[ACTIVITY]
The required output is the exact run of lines below that opens at the line with "Instruction: Open the Toolpaths menu" and closes at the line with "You are a computer-use agent. 628x353 pixels.".

┌─ GIVEN ENTRIES

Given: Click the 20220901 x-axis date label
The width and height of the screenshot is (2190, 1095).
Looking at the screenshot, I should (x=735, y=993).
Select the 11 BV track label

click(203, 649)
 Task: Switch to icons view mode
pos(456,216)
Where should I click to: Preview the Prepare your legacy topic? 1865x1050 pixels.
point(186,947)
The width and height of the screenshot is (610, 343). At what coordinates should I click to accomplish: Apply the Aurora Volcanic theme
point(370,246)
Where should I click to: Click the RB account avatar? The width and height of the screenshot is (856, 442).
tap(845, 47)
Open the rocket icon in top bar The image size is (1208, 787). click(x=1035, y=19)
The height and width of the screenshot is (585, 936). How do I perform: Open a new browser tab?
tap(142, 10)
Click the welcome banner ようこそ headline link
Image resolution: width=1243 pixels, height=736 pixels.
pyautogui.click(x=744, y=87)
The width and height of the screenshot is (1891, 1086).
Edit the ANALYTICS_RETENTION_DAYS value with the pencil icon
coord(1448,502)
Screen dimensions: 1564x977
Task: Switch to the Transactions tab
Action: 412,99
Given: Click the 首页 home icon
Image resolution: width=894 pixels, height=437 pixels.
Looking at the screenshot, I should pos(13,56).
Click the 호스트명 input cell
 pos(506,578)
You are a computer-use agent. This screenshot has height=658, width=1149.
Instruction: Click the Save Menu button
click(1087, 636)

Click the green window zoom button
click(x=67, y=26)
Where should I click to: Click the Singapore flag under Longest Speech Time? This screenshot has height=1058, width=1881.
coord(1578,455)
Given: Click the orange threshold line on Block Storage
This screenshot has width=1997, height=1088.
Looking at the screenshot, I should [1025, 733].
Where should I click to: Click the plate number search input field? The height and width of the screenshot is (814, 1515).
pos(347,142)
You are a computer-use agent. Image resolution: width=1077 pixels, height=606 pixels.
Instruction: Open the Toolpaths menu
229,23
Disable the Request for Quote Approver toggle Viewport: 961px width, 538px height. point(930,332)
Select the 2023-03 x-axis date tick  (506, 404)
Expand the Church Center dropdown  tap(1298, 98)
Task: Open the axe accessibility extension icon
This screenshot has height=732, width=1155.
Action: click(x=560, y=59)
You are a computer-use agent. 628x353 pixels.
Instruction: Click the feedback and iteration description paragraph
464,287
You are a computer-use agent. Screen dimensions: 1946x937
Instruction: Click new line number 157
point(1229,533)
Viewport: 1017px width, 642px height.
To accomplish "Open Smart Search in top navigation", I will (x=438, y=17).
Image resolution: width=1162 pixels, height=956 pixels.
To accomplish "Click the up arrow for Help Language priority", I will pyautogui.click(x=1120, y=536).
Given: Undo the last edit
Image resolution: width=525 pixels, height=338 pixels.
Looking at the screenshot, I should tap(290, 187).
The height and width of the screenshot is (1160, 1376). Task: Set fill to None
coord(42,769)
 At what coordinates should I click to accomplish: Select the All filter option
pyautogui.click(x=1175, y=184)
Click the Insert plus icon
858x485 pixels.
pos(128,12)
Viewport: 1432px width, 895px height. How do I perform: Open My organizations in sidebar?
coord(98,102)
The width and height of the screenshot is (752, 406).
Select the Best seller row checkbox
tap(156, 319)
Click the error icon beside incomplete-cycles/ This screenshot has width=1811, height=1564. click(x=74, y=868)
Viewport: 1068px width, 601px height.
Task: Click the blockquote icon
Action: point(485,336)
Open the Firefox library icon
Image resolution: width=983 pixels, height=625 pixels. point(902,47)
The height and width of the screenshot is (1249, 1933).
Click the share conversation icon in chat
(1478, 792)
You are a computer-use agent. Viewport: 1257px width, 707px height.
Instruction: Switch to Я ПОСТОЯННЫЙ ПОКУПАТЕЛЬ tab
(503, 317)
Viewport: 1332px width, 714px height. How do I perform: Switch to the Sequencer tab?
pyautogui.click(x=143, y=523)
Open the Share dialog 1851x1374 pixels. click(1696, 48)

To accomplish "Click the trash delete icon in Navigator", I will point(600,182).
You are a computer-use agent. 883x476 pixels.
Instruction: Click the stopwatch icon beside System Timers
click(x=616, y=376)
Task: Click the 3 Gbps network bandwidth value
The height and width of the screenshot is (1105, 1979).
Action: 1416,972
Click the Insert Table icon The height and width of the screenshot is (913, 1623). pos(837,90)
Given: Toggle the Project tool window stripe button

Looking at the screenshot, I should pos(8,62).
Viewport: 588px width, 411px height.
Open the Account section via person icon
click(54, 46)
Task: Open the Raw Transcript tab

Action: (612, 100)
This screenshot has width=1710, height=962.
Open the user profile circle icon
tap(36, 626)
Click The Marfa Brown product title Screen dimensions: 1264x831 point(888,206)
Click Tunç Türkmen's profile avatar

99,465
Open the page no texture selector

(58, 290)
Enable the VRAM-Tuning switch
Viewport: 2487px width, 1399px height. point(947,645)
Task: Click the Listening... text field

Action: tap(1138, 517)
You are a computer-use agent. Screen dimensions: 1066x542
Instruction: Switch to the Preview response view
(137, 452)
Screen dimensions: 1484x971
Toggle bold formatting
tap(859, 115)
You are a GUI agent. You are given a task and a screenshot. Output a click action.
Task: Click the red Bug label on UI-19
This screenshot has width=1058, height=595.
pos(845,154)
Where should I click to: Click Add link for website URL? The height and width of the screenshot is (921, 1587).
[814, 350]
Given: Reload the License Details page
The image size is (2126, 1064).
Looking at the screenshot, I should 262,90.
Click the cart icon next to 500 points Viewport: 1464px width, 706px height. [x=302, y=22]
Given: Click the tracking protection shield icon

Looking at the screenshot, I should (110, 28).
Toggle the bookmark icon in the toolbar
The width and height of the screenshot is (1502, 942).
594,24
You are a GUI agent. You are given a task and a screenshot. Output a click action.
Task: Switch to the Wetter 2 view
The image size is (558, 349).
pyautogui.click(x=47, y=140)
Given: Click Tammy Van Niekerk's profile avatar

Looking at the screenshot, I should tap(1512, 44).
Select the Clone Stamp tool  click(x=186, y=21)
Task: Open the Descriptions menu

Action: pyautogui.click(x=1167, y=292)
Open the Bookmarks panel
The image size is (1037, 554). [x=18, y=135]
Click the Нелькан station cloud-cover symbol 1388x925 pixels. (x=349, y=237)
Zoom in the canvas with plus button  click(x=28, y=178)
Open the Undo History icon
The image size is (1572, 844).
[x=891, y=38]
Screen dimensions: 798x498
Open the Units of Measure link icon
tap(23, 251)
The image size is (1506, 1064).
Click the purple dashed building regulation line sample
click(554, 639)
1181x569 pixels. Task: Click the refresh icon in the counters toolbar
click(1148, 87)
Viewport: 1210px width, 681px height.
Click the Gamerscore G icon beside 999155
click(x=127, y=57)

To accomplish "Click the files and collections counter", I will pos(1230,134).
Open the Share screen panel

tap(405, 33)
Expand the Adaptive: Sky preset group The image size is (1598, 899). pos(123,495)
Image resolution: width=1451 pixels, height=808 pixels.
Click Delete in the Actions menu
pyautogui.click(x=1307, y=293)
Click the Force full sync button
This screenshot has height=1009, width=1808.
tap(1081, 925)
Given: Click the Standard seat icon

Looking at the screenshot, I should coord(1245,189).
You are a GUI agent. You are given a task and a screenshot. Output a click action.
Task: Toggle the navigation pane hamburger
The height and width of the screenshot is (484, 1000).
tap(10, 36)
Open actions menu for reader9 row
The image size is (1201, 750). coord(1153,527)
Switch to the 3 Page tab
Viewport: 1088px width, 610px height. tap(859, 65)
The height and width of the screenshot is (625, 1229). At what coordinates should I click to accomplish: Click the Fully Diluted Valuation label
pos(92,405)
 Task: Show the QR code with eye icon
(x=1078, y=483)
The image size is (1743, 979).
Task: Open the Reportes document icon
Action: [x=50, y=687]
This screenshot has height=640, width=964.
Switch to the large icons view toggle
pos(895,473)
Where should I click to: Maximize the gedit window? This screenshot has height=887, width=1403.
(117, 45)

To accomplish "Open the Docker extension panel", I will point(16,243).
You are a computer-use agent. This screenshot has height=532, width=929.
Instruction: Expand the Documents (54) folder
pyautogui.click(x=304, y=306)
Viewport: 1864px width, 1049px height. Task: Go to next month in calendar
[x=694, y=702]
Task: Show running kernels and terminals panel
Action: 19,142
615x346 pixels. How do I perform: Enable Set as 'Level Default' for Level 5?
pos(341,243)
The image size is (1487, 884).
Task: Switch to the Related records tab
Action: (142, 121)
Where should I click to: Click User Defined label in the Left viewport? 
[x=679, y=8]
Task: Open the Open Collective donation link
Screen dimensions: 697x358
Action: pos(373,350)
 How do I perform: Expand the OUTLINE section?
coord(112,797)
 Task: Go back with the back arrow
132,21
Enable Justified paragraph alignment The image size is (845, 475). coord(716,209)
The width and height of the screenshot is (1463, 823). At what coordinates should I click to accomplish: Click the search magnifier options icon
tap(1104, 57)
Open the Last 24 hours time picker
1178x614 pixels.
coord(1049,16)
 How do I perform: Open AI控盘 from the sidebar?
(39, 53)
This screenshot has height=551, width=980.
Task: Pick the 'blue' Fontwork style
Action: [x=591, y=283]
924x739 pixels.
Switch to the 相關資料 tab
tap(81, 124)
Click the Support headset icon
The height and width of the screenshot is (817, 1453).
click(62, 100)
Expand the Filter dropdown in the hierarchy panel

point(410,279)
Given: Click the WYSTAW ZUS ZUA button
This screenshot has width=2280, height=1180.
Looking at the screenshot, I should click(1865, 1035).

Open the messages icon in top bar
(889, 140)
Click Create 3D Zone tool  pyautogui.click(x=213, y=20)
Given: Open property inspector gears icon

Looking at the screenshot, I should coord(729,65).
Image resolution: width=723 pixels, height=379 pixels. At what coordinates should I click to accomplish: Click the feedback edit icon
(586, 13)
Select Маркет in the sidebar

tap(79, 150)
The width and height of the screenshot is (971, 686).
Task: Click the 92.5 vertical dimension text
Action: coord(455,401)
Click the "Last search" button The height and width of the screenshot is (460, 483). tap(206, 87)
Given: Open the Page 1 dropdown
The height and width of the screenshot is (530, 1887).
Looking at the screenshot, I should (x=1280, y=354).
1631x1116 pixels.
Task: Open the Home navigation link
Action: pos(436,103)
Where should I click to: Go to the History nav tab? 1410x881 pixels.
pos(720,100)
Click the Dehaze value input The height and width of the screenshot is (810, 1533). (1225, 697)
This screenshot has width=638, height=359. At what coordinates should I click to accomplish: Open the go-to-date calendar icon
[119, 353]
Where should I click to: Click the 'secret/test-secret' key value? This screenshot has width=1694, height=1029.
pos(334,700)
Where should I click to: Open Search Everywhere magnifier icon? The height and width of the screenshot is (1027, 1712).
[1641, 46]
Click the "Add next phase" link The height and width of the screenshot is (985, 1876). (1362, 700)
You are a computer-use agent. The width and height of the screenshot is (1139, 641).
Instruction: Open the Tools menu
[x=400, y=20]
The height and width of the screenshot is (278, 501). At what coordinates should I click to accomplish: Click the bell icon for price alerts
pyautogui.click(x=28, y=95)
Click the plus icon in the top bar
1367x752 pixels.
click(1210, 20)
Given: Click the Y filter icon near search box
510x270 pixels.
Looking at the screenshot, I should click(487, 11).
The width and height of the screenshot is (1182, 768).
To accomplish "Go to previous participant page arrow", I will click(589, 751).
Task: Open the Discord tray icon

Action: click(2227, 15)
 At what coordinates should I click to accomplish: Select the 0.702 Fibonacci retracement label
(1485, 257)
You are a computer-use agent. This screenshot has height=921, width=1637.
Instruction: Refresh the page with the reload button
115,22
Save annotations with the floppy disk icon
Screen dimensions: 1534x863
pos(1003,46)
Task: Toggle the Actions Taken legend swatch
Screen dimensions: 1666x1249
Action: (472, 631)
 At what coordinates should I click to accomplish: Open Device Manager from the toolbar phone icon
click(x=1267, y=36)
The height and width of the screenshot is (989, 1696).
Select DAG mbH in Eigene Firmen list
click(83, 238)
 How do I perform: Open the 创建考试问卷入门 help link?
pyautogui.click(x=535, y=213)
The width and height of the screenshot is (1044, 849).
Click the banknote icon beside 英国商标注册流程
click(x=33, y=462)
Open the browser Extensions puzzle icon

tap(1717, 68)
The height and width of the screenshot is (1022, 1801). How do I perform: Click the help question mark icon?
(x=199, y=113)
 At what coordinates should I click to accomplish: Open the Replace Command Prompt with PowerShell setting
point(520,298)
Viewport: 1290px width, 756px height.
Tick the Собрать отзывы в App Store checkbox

└─

[SOLUTION FOR THIS PROBLEM]
Instruction: Open the Toolpaths menu
229,23
Disable the Request for Quote Approver toggle Viewport: 961px width, 538px height. point(930,332)
Select the 2023-03 x-axis date tick  (506, 404)
Expand the Church Center dropdown  tap(1298, 98)
Task: Open the axe accessibility extension icon
This screenshot has height=732, width=1155.
Action: click(x=560, y=59)
You are a computer-use agent. 628x353 pixels.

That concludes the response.